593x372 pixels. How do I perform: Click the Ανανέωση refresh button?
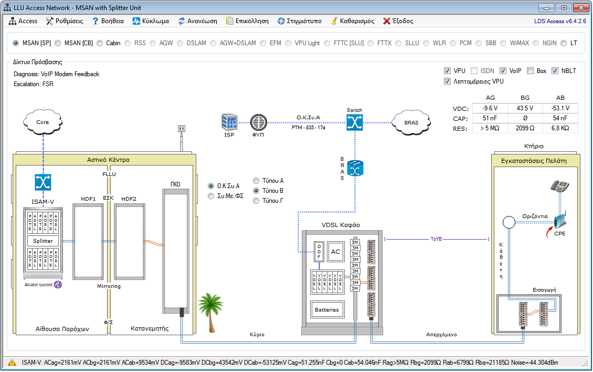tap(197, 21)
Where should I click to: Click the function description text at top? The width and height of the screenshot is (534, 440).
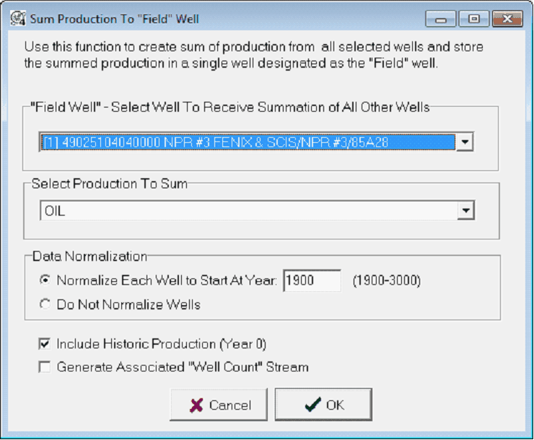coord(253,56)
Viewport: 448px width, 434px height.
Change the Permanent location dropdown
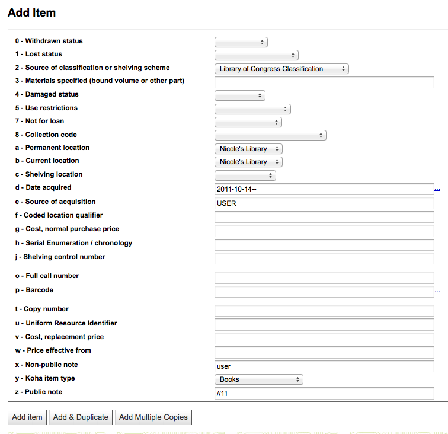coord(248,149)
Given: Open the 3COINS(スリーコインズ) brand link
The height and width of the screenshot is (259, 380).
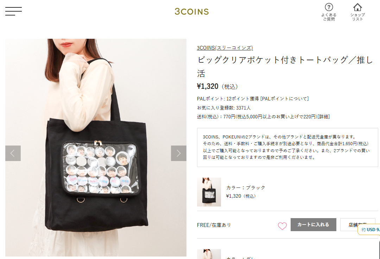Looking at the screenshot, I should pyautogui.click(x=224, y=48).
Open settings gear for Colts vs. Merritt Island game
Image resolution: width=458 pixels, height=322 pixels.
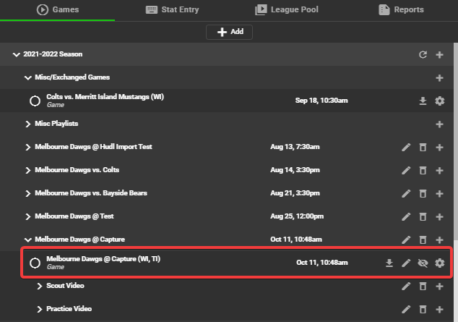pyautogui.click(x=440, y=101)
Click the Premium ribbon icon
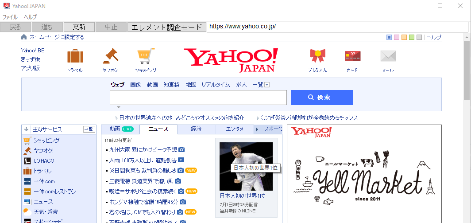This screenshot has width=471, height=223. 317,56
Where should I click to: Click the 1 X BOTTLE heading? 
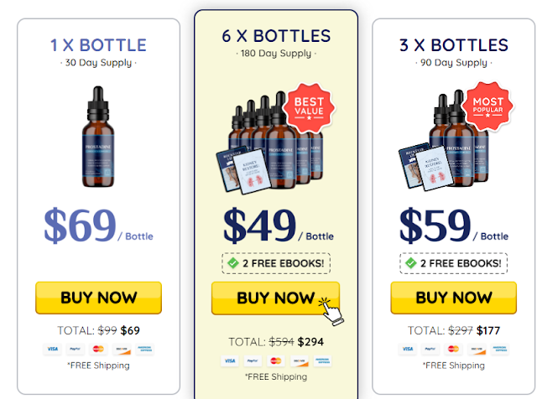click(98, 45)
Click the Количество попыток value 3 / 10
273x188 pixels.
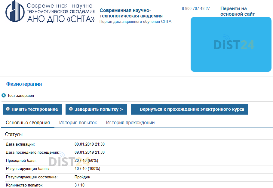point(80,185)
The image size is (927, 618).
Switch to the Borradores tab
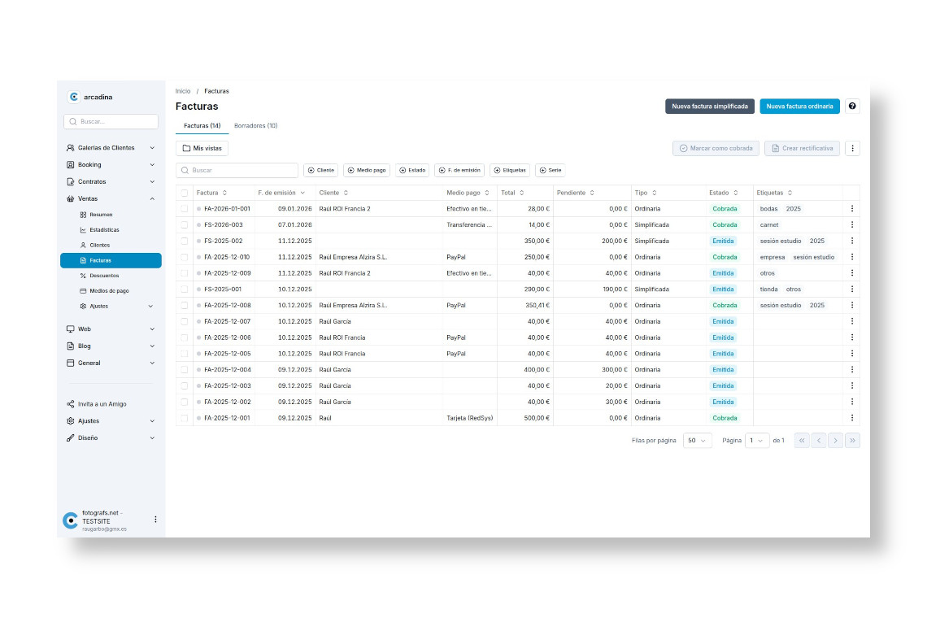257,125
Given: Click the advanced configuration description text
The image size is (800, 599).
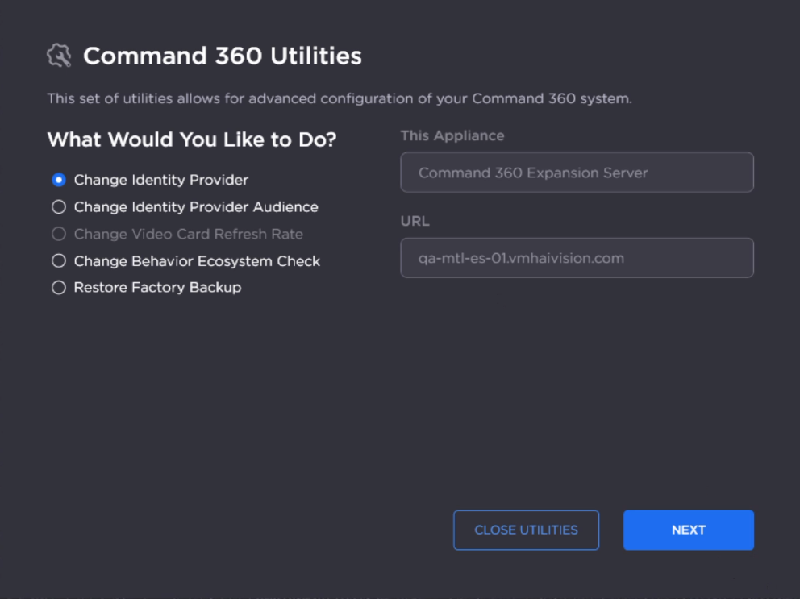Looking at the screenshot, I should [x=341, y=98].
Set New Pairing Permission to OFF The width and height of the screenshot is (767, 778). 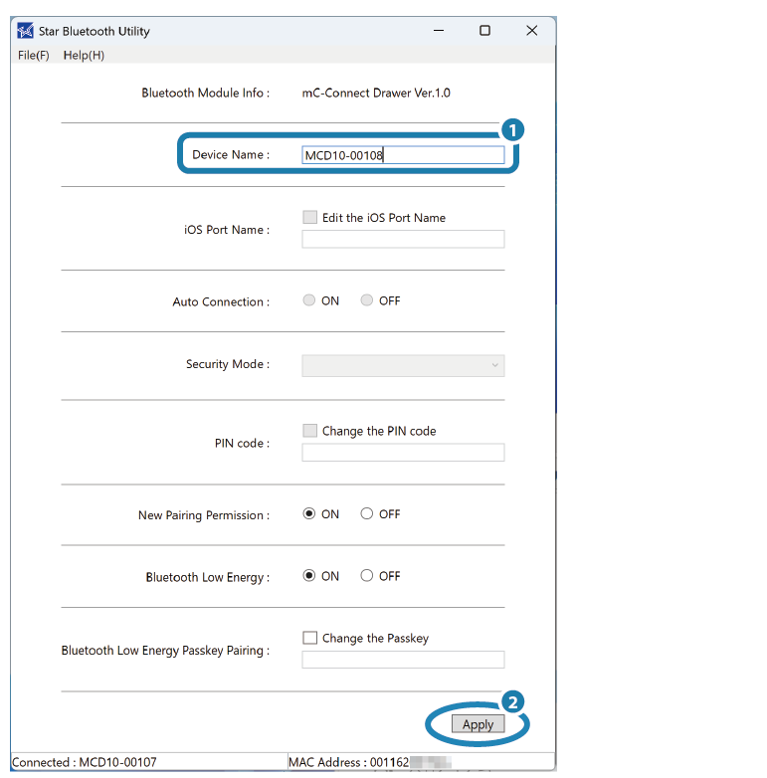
=====
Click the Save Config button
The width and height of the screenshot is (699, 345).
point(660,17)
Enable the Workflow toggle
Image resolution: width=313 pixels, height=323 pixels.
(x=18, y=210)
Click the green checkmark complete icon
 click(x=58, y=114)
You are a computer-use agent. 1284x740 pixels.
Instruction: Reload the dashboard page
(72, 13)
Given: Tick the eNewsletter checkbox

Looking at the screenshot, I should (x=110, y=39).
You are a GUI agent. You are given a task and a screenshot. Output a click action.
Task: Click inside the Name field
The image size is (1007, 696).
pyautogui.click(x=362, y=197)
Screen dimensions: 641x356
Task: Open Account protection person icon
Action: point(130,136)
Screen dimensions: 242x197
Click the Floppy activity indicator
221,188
=====
Scan the data above and report each line in which "agent" is present.

EXERCISE RESPONSE:
You are a computer-use agent. 1284x740 pixels.
You are a GUI agent. You are given a task and a screenshot. Output a click action.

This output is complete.